+++ DATA FOR THE TASK +++

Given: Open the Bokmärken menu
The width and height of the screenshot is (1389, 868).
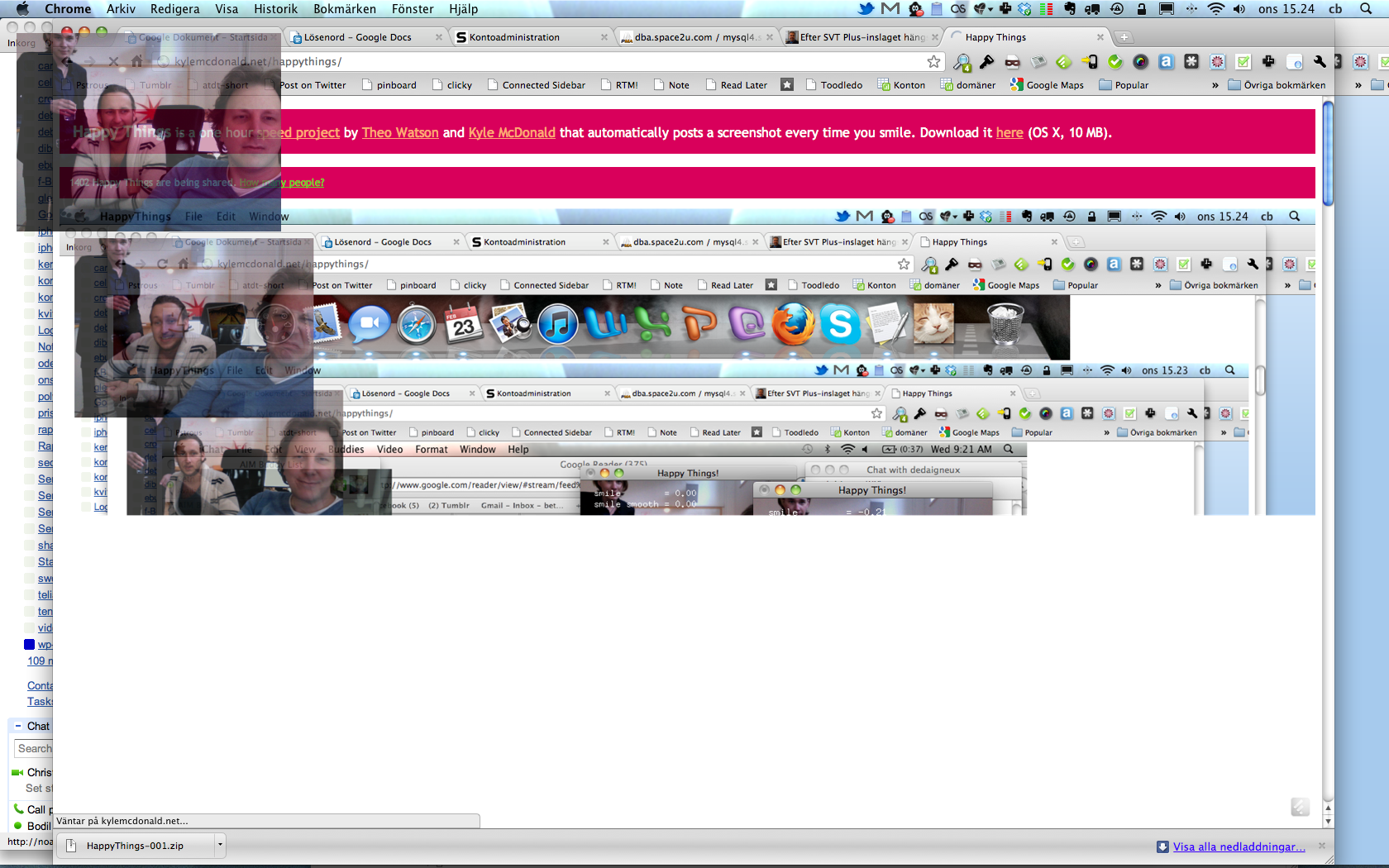Looking at the screenshot, I should [344, 9].
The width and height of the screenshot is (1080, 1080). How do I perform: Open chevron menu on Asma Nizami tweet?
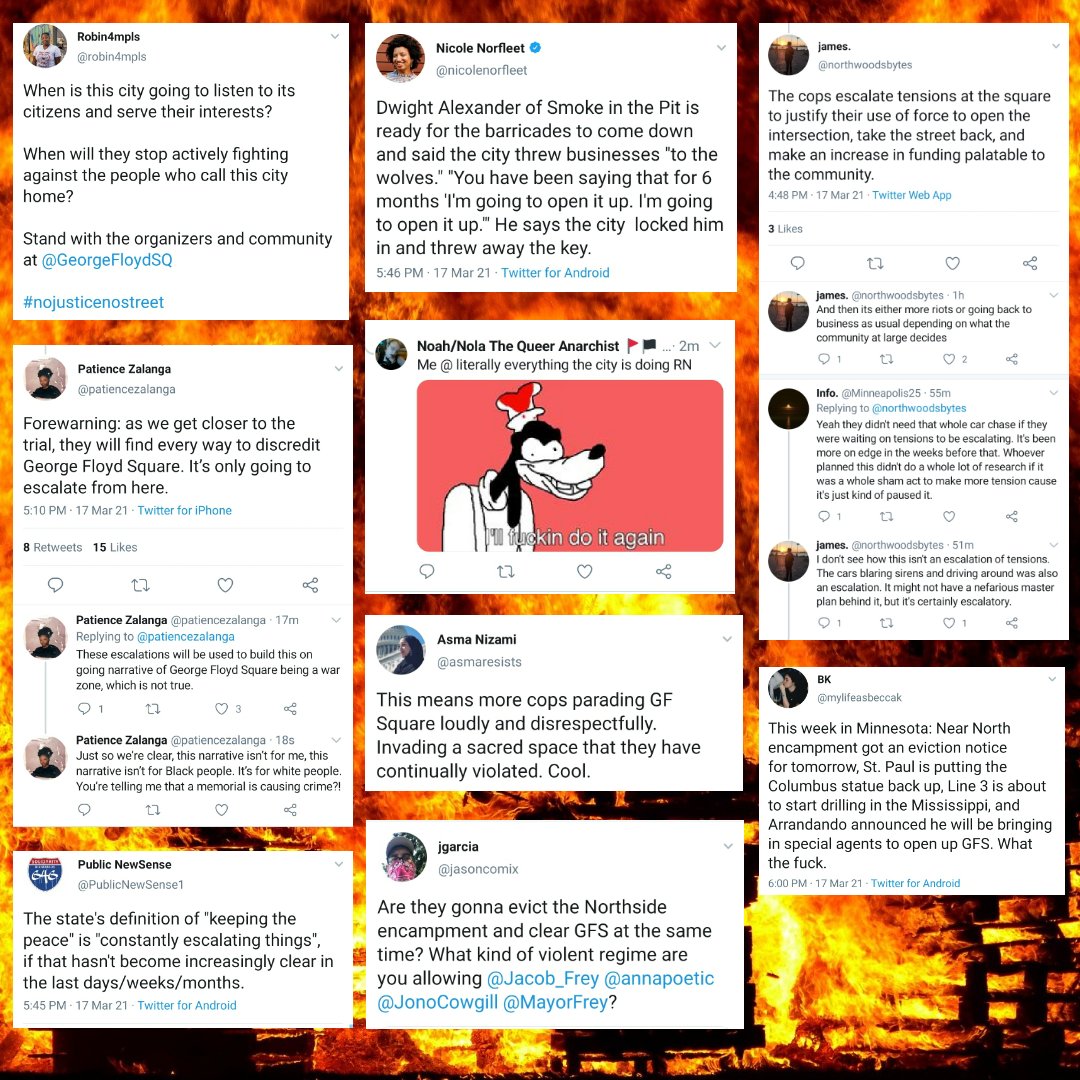pyautogui.click(x=727, y=639)
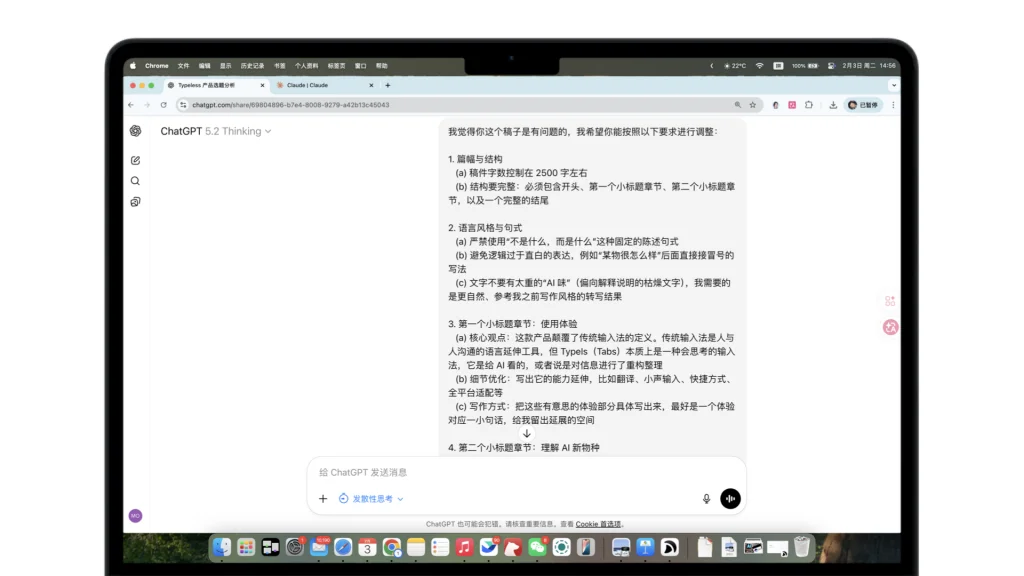Open Chrome's three-dot menu
Viewport: 1024px width, 576px height.
(x=893, y=105)
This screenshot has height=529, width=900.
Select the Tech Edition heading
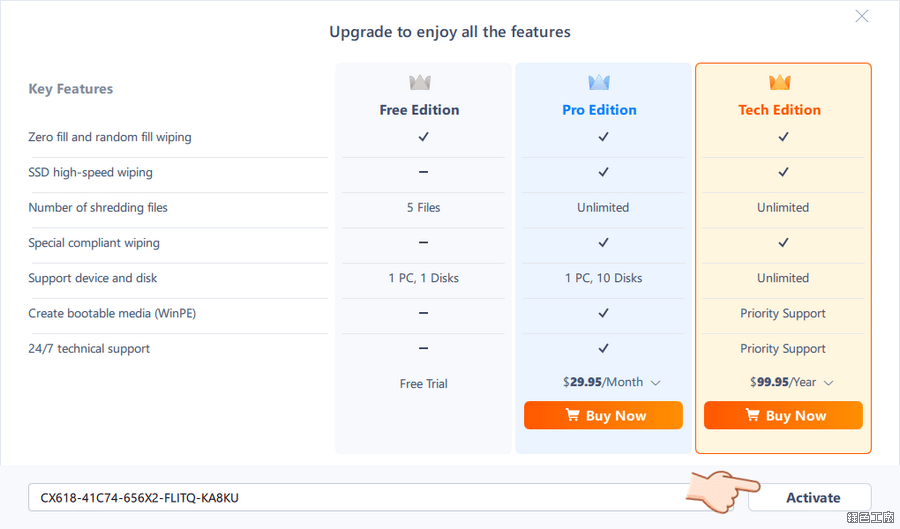pyautogui.click(x=779, y=110)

+++

### [TASK ITEM]
Pictures omitted, give the entries again exactly.

### [EXERCISE SOLUTION]
Given: Open the Bokmärken menu
The width and height of the screenshot is (1389, 868).
Looking at the screenshot, I should [344, 9].
The width and height of the screenshot is (1080, 1080). How do I perform: Open chevron menu on Asma Nizami tweet?
pyautogui.click(x=727, y=639)
Open Chrome's three-dot menu
Viewport: 1024px width, 576px height.
(x=893, y=105)
This screenshot has height=529, width=900.
Select the Tech Edition heading
pyautogui.click(x=779, y=110)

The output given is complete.